The Caron Foundation's medical director warns that newly approved medications for the treatment of alcoholism are not a miracle cure and should only be used in conjunction with a complete recovery program.

According to a recent article that ran across the Associated Press Newswires on September 14, 2005 - New Drugs Trying to Carve Out Niche as Treatments for Alcoholism by Mark Jewell -newly approved drugs, in addition to counseling and 12-Step programs, are looking to become the new standard treatment for alcohol abuse.

Currently, there are only a few federally approved drugs to treat alcoholism, with a few more expected to hit the market in the very near future.

Caron Foundation's medical director, Joseph Troncale, M.D., stresses that, "It is important for the message to be that these drugs are not miracle cures for most alcoholics or addicts. There are some individuals who get dramatic results from using them, but the majority of people taking these federally approved drugs notice a slight decrease in cravings; some not at all." Caron is currently using naltrexone and acamproate as an adjunct to the overall 12-Step program of recovery.

Caron's medical staff agrees with Dr. Litten's comments in the article. They feel that while drug companies will try to portray these new medications as panaceas, the truth is that they may be helpful to some people, but only as part of their overall recovery strategy.

Long-Term Sobriety

According to Dr. Troncale, "The ultimate message is that these drugs need to be used in conjunction with 12-Step recovery programs or other ongoing support or therapy in order for an alcoholic to achieve long-term sobriety."

Caron operates a residential treatment center in Wernersville, in southeastern Pennsylvania and Renaissance Institute of Palm Beach, an extended care treatment center in Boca Raton, Florida.

## [GIVEN ENTRIES]
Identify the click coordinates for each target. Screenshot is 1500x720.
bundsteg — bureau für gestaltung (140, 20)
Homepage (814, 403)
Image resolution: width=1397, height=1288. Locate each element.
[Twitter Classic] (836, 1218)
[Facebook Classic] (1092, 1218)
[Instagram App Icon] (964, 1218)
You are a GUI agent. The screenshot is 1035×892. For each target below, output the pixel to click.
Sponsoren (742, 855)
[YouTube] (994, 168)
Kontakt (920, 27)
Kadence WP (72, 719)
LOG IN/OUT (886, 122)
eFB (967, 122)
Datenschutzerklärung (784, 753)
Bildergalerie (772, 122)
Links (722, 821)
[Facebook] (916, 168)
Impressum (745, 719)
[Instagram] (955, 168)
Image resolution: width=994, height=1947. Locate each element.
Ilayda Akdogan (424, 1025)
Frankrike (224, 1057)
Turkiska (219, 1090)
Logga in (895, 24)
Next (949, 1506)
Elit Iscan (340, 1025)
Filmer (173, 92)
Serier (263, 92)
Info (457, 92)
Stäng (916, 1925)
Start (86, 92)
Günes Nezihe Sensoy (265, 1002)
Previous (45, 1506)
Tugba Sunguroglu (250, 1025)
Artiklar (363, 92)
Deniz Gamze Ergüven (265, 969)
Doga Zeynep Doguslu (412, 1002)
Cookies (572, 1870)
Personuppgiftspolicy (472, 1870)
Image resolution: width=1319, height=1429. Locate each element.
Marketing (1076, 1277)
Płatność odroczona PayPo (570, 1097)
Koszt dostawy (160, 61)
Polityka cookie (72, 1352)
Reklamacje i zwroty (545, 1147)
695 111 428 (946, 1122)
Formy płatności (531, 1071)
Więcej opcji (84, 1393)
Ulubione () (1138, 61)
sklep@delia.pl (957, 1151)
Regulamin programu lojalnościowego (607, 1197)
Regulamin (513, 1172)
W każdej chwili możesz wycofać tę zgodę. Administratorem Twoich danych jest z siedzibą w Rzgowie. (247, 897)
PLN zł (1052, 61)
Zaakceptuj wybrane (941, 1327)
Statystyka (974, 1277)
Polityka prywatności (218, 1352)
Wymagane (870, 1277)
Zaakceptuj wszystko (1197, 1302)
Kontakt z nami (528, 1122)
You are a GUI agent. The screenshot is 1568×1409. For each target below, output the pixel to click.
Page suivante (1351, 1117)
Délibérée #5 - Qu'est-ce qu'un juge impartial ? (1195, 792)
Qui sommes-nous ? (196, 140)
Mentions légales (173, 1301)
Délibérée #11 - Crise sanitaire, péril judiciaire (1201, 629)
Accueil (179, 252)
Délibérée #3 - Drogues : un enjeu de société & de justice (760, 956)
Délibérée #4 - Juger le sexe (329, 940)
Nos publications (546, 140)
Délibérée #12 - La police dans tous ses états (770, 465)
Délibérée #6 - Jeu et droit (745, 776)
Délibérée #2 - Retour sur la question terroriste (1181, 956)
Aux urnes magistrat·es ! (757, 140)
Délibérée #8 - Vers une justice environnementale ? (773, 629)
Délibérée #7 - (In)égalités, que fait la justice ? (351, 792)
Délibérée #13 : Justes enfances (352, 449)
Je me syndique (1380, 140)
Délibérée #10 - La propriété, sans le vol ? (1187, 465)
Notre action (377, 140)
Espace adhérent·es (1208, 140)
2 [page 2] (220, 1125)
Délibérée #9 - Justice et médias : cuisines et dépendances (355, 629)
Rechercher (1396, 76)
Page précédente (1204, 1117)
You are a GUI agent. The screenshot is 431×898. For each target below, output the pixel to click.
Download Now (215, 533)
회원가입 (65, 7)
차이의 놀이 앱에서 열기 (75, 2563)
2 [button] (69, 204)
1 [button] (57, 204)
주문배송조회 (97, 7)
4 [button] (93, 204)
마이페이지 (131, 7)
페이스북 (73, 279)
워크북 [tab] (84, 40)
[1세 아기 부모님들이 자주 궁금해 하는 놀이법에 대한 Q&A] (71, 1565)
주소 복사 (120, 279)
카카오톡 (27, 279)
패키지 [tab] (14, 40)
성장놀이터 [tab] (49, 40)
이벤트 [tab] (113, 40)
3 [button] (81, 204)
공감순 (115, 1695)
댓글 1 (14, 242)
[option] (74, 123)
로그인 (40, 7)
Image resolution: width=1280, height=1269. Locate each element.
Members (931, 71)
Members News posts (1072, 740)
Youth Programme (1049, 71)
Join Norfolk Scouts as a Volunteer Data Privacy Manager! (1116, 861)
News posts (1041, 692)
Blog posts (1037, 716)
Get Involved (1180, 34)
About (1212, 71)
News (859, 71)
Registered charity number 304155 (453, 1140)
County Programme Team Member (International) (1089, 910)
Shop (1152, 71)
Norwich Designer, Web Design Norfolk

## [WHAT YOU WILL DO]
• 1. From the Caron Foundation passage, output the text starting with "Currently, there are" and going on through "overall recovery strategy.".
• 2. According to the Caron Foundation passage, which two drugs is Caron currently using alongside its 12-Step recovery program?
• 3. Translate this sentence from the Caron Foundation passage into Spanish: "Currently, there are only a few federally approved drugs to treat alcoholism, with a few more expected to hit the market in the very near future."
The items are separate material unrelated to the Caron Foundation passage.

## [RESPONSES TO THE TASKS]
• 1.
Currently, there are only a few federally approved drugs to treat alcoholism, with a few more expected to hit the market in the very near future.

Caron Foundation's medical director, Joseph Troncale, M.D., stresses that, "It is important for the message to be that these drugs are not miracle cures for most alcoholics or addicts. There are some individuals who get dramatic results from using them, but the majority of people taking these federally approved drugs notice a slight decrease in cravings; some not at all." Caron is currently using naltrexone and acamproate as an adjunct to the overall 12-Step program of recovery.

Caron's medical staff agrees with Dr. Litten's comments in the article. They feel that while drug companies will try to portray these new medications as panaceas, the truth is that they may be helpful to some people, but only as part of their overall recovery strategy.

• 2. Naltrexone and acamproate.

• 3. Actualmente, solo hay unos pocos medicamentos aprobados a nivel federal para tratar el alcoholismo, y se espera que algunos más lleguen al mercado en un futuro muy próximo.